BEGIN

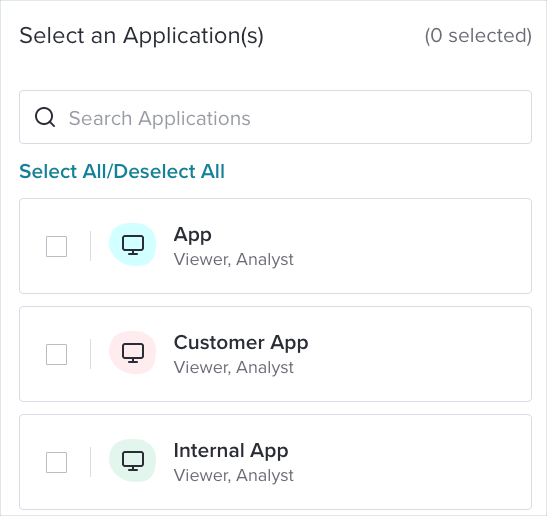The width and height of the screenshot is (547, 516).
Task: Click the (0 selected) counter label
Action: click(478, 36)
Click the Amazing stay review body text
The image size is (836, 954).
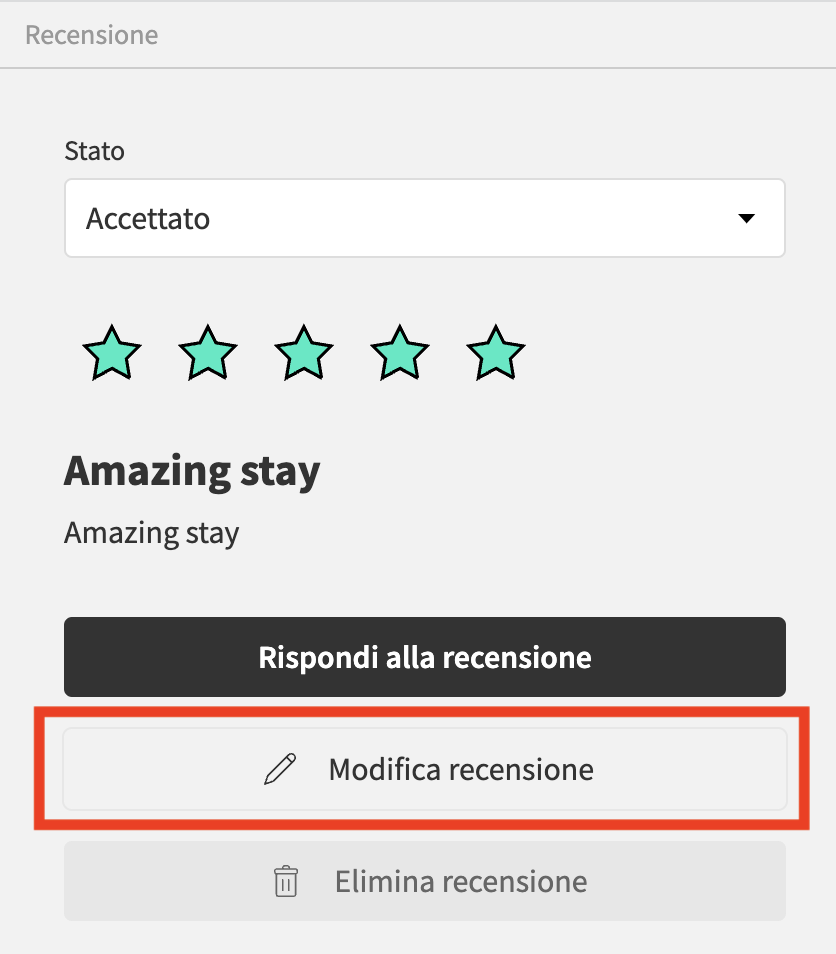pos(152,534)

END

__Required action__. Repeat each line word for word, from the one with "Click the Amazing stay review body text" down to the last line of the data, and keep the pictures out of it.

__Solution__.
Click the Amazing stay review body text
The image size is (836, 954).
pos(152,534)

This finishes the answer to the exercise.